- _Goal of the exercise_: Repeat the stretch of entries below from the line with "Task: Expand the cloud_user account menu" through the line with "You are a computer-use agent. The image". Include both ends and add nothing.

(Stored items)
______

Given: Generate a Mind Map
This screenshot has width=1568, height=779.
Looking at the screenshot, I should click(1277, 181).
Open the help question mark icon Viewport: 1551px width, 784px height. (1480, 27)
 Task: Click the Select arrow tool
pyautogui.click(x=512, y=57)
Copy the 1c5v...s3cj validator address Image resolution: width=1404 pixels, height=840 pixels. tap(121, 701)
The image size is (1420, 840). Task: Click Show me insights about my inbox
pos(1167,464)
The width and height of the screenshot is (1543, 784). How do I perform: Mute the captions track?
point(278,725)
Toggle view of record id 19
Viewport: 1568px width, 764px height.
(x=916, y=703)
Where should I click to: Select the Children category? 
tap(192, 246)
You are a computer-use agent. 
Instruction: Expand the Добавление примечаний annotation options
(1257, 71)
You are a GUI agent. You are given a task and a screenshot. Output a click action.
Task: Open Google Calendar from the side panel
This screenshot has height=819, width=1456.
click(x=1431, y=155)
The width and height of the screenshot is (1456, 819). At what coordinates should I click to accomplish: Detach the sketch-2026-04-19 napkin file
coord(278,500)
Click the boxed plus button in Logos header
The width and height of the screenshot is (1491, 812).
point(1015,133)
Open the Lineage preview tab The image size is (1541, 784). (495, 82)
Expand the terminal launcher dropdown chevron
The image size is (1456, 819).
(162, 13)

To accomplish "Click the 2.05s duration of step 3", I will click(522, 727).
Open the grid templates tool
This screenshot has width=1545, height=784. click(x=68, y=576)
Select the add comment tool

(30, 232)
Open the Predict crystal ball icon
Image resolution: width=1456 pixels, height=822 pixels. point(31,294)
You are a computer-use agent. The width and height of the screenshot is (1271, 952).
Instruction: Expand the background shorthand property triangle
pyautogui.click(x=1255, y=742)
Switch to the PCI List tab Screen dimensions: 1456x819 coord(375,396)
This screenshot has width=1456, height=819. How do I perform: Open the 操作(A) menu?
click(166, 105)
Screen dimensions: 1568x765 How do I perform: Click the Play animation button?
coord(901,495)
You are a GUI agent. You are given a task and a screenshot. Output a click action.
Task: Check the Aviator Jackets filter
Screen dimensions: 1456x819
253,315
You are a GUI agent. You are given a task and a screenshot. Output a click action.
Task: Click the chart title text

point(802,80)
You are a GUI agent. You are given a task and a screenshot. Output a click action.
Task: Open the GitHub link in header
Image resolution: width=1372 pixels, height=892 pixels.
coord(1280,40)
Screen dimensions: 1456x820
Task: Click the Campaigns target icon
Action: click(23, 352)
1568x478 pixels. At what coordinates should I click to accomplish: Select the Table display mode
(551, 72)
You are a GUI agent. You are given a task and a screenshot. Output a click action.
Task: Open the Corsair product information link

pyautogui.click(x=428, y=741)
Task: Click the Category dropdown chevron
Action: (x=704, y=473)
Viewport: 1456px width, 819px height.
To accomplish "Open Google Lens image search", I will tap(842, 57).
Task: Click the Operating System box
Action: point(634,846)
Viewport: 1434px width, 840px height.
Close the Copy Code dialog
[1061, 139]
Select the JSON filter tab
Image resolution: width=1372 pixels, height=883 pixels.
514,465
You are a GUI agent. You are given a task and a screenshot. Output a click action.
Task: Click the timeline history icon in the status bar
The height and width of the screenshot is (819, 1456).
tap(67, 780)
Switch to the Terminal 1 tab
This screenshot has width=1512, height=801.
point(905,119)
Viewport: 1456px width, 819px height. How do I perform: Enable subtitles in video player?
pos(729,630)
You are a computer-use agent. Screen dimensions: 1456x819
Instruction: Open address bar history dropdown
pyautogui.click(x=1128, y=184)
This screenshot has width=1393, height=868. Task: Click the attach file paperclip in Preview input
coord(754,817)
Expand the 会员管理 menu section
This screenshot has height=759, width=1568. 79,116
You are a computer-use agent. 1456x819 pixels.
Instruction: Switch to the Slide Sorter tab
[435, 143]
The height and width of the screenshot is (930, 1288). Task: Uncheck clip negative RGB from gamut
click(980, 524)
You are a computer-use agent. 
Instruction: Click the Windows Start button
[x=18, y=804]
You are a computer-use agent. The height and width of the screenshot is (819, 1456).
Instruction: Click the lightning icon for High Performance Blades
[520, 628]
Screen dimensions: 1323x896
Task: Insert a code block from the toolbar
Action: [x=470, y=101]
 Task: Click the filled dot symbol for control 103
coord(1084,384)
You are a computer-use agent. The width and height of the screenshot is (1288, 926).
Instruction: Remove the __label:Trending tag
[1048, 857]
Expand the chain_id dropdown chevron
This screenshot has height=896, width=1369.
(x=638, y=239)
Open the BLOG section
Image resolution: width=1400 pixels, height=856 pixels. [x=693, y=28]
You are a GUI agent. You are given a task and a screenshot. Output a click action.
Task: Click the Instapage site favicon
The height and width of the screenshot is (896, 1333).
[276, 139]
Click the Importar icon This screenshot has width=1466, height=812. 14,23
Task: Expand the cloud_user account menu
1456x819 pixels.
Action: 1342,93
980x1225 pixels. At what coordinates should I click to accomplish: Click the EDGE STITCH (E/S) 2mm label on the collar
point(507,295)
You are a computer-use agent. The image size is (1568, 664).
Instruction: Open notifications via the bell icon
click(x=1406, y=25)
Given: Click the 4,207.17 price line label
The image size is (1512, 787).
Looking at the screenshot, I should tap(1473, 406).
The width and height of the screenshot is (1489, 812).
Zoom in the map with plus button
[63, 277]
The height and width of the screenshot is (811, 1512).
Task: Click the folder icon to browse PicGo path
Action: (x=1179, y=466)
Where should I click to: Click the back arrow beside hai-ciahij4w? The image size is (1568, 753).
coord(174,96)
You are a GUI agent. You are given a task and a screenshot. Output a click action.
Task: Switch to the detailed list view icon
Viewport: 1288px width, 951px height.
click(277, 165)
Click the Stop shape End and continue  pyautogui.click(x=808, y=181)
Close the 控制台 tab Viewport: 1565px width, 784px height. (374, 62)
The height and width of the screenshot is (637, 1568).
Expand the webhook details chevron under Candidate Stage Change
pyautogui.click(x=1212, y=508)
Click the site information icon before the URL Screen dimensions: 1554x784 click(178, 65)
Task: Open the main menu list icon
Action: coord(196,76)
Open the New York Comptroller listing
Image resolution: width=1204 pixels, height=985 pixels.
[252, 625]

______

- _Finished exercise_:
Task: Expand the cloud_user account menu
1456x819 pixels.
Action: 1342,93
980x1225 pixels. At what coordinates should I click to accomplish: Click the EDGE STITCH (E/S) 2mm label on the collar
point(507,295)
You are a computer-use agent. The image size is (1568, 664).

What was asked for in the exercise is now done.